### [SOURCE TEXT]
------------------------

I don't think this mask check is super necessary.  It won't ever trigger
for the "fallback" path.  For the node-local allocation, I guess it
saves a cacheline (node->free_page_list).

> -	spin_lock(&section->lock);
> +	spin_lock(&node->lock);
>  
> -	if (list_empty(&section->page_list)) {
> -		spin_unlock(&section->lock);
> +	if (list_empty(&node->free_page_list)) {
> +		spin_unlock(&node->lock);
>  		return NULL;
>  	}
>  
> -	page = list_first_entry(&section->page_list, struct sgx_epc_page, list);
> +	page = list_first_entry(&node->free_page_list, struct sgx_epc_page, list);
>  	list_del_init(&page->list);
> -	section->free_cnt--;
> +	sgx_nr_free_pages--;
> +
> +	spin_unlock(&node->lock);
>  
> -	spin_unlock(&section->lock);
>  	return page;
>  }
>  
>  /**
>   * __sgx_alloc_epc_page() - Allocate an EPC page
>   *
> - * Iterate through EPC sections and borrow a free EPC page to the caller. When a
> - * page is no longer needed it must be released with sgx_free_epc_page().

------------------------

### [SUPPLIED INFORMATION]
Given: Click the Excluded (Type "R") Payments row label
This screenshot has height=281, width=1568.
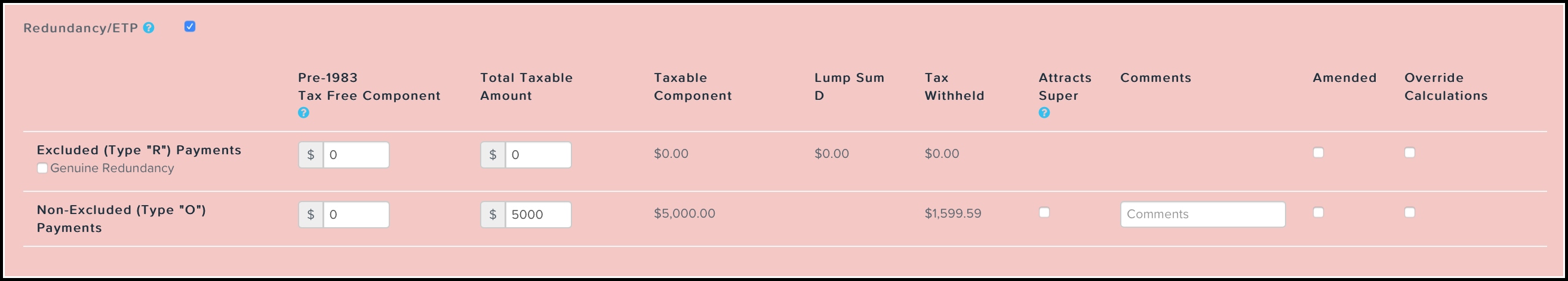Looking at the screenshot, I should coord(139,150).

------------------------

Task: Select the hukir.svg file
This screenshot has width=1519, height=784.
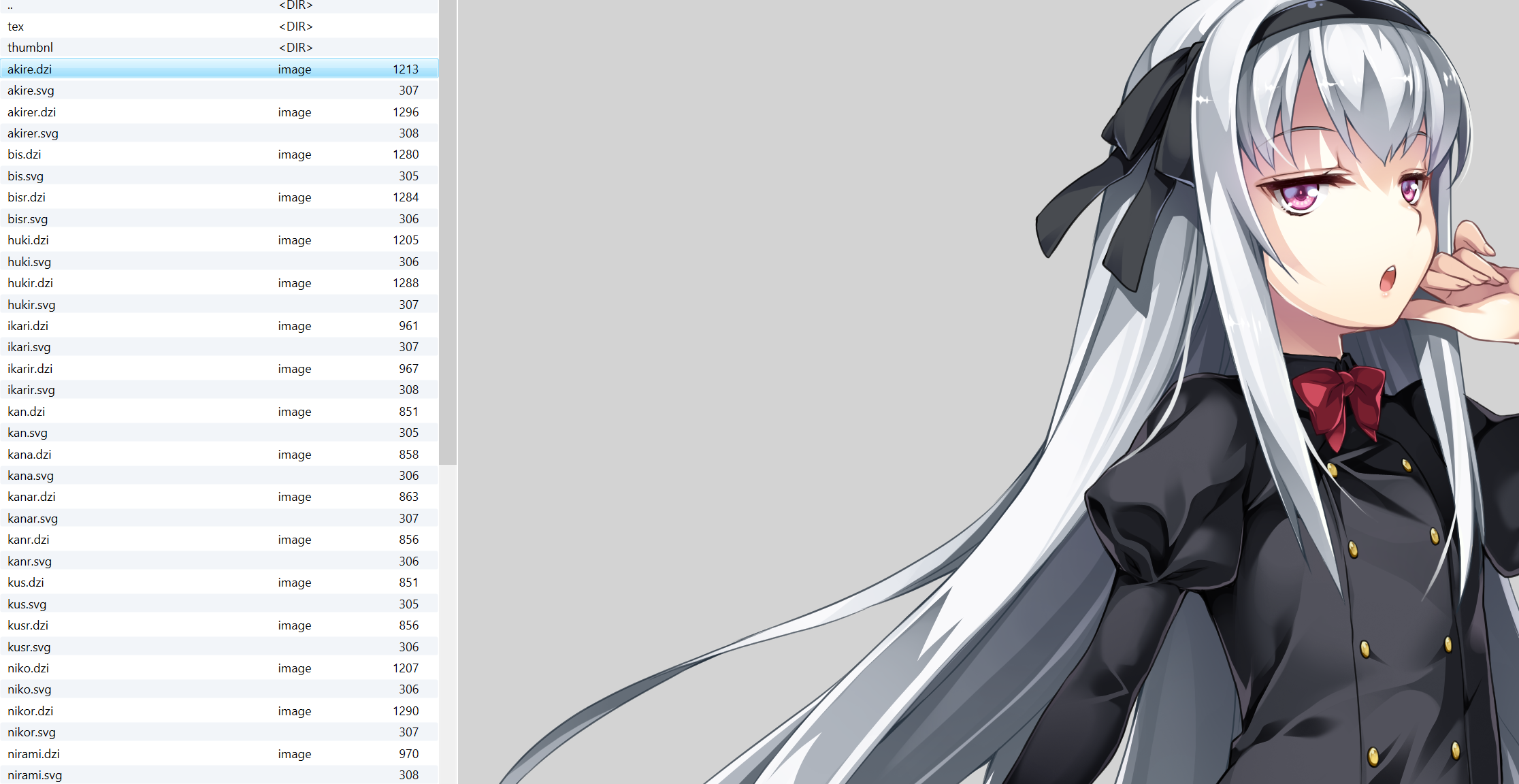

------------------------

### [WHAT IS BEING ASKED]
Please continue the kernel patch review on SGX page allocation from where it stops.

### [RESULT OF THE TASK]
> + * Iterate through NUMA nodes and borrow a free EPC page to the caller. When a

"borrow" is a weird word to use here.

> + * page is no longer needed it must be released with sgx_free_epc_page(). Start
> + * from the NUMA node, where the caller is executing.

I don't think we need to tell folks how allocators work: that "free" and
"alloc" are opposites.

>   * Return:
> - *   an EPC page,
> - *   -errno on error
> + * - an EPC page:	Free EPC pages were available.
> + * - ERR_PTR(-ENOMEM):	Run out of EPC pages.
>   */

I think returning NULL from a allocator is probably OK.  Folks
understand that NULL means ENOMEM.

>  struct sgx_epc_page *__sgx_alloc_epc_page(void)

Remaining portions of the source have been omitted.